▶ _ZESTAW ZADAŃ_
A. Którego dnia wszedł w życie program opisany w tekście o programie 500 plus?
B. Kontynuuj tekst o programie 500 plus, zaczynając po jego ostatnim zdaniu.

▶ _FRAGMENT TEKSTU_
+ + +

×

500 plus wyłącznie dla pracujących? „Rodzin patologicznych nie można wspierać”

500 plus wyłącznie dla pracujących? „Rodzin dysfunkcyjnych, patologicznych, nie można niestety wspierać dodatkowymi pieniędzmi” – stwierdził prof. Julian Auleytner, pomysłodawca programu 500 zł na dziecko. Zdaniem profesora świadczenie powinno być boźdzcem do powrotu do pracy i być wypłacane tylko tym, którzy uczciwie zarabiają na swoje życie.

Świadczenie wychowawcze na każde dziecko

Flagowy program rządu Zjednoczonej Prawicy istnieje już od blisko 6 lat (program wszedł w życie 1 kwietnia 2016 roku). Od samego początku świadczenia jest to temat, który nieustannie dzieli Polaków.

Przypomnijmy, że 500 plus jest wypłacane na każde dziecko do ukończenia przez nie 18. roku życia, bez względu na dochody rodziny. Celem świadczenia jest pokrycie wydatków związanych z wychowywaniem dziecka, opieką i zaspokojeniem jego potrzeb życiowych.

500 plus miało również za zadanie zwiększyć dzietność wśród Polaków. Rządowy program nie zdaje jednak egzaminu w tym zakresie. Jest coraz gorzej i wiele wskazuje na to, że kryzys demograficzny będzie się pogłębiał.

500 plus wyłącznie dla pracujących. „Rodzin dysfunkcyjnych, patologicznych, nie można niestety wspierać dodatkowymi pieniędzmi”

+ + +

▶ _FRAGMENTY DANYCH_

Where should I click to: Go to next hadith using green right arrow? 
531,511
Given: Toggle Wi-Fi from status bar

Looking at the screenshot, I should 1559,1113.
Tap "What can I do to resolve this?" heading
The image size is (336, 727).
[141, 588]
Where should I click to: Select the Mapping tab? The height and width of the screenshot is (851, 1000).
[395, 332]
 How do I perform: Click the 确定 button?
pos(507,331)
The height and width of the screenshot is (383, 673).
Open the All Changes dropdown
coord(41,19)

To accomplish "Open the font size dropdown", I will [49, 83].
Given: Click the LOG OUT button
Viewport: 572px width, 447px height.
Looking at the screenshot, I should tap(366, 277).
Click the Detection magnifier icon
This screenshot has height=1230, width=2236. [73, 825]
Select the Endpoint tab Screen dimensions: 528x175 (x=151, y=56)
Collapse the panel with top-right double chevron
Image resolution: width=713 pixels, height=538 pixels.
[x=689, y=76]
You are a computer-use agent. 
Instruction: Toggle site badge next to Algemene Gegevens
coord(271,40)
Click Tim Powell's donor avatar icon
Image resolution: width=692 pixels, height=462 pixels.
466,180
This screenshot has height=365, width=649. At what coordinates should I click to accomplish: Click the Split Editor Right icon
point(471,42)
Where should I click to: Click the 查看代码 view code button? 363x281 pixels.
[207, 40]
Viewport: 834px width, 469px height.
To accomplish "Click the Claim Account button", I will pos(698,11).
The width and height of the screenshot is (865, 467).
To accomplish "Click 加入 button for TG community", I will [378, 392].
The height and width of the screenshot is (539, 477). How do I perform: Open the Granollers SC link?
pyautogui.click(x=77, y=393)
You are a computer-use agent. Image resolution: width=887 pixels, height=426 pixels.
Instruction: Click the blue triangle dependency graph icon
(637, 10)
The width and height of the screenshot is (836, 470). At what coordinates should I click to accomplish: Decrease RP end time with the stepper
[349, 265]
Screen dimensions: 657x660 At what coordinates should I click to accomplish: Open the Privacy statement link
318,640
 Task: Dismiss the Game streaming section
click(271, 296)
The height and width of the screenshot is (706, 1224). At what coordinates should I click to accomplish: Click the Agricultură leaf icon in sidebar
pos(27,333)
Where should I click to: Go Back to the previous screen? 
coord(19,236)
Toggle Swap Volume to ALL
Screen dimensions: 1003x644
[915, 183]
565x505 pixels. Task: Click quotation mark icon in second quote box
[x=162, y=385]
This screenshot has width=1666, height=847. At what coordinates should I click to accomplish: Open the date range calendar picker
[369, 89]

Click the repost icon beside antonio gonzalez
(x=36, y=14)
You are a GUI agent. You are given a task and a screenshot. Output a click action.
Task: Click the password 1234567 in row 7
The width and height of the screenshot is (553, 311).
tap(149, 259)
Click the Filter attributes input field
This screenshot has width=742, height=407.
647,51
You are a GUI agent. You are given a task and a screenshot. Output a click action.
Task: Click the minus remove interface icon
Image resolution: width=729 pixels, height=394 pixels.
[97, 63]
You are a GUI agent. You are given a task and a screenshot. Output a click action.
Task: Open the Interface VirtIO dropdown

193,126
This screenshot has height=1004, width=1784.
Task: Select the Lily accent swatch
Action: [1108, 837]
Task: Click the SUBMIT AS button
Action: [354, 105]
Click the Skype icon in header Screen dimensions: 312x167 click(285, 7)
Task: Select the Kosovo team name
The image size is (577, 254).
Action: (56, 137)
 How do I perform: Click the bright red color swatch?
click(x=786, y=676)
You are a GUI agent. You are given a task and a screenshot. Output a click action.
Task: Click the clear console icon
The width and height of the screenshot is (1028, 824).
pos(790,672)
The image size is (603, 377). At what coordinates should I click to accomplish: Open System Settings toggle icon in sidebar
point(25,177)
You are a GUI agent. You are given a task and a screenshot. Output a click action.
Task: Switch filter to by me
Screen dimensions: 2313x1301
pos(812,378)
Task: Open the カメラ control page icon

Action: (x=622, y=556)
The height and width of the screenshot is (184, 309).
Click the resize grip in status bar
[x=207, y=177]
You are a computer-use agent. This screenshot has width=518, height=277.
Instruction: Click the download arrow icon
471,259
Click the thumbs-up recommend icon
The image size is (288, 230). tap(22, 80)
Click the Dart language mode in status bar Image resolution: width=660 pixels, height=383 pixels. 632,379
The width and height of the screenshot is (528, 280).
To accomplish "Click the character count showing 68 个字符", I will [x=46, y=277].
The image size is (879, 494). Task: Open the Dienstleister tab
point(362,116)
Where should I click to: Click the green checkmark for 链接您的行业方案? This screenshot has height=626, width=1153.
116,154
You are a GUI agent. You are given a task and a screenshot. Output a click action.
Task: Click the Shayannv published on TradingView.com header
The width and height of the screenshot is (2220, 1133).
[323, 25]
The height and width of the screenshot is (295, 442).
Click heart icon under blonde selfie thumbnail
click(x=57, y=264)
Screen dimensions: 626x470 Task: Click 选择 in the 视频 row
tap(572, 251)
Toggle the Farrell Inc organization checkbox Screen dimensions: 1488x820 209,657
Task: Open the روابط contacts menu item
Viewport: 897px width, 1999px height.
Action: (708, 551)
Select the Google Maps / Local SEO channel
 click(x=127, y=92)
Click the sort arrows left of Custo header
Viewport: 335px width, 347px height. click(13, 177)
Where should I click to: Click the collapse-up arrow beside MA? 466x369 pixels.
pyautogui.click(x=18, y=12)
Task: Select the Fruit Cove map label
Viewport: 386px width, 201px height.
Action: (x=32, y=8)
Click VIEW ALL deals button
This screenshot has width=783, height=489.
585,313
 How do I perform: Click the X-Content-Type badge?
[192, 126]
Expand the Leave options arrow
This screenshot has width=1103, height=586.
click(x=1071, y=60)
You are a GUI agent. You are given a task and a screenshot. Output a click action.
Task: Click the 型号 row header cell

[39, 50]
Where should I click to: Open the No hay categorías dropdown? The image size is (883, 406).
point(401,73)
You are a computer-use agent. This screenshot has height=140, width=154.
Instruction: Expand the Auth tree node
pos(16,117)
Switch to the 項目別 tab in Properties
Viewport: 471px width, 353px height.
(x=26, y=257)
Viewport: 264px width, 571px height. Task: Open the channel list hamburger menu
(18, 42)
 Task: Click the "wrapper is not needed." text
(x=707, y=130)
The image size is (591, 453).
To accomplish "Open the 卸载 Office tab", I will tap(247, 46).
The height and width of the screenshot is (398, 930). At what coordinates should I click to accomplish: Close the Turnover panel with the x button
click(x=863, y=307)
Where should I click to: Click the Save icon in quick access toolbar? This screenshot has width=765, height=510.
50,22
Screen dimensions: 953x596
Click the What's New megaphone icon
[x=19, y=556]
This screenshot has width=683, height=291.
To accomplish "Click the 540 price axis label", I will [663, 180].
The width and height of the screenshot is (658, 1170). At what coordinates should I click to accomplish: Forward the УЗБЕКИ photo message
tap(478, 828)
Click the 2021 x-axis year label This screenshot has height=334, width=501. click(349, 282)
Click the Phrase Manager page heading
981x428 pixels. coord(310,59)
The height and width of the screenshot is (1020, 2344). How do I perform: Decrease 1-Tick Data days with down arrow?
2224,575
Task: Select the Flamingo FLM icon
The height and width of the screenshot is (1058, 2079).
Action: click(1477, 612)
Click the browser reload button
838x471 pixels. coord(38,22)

+ + +

▶ _ODPOWIEDZI DO ZADAŃ_
A. 1 kwietnia 2016 roku.

B.
500 plus jest pomysłem prof. Juliana Auleytnera, który po raz pierwszy wspomniał o programie jeszcze w 2011 roku podczas prac nad programem gospodarczym partii Polska Jest Najważniejsza. Partia ostatecznie zniknęła z polityki, ale pomysł na wsparcie pozostał na politycznym stole. Jego cząstka pozostała w programie wprowadzonym 6 lat temu przez PiS, choć cała idea różni się od pierwotnego pomysłu profesora.

Prof. Auleytner podkreśla, że świadczenie, które miało wynosić 100 euro, nie miało być programem socjalnym, a wsparciem dla rozwoju dzieci rodziców pracujących. Rodziców, którzy faktycznie będą przeznaczać pieniądze na rozwój dziecka.

W przypadku programu „Rodzina 500+” mamy do czynienia z inwestycją długofalową w dziecko, które przecież jest przyszłym podatnikiem. Ubóstwo dzieci dziś – ale nie tylko ekonomiczne, również edukacyjne – uderza przyszłościowo również w gospodarkę. W związku z tym powinna nas interesować jakość tego programu, a nie sam efekt. Czy po sześciu latach realizacji programu możemy z ręką na sercu powiedzieć, że poziom wykształcenia Polaków wzrósł? Że poziom zdrowotności dzieci wzrósł? I że miał na to wpływ gigantyczny transfer pieniędzy?

– pyta rozżalony prof. Auleytner podczas wywiadu dla Wirtualnej Polski.

„Cały system zasiłków i dodatkowe pieniądze (…) nie zachęcają do wyjścia z kryzysu”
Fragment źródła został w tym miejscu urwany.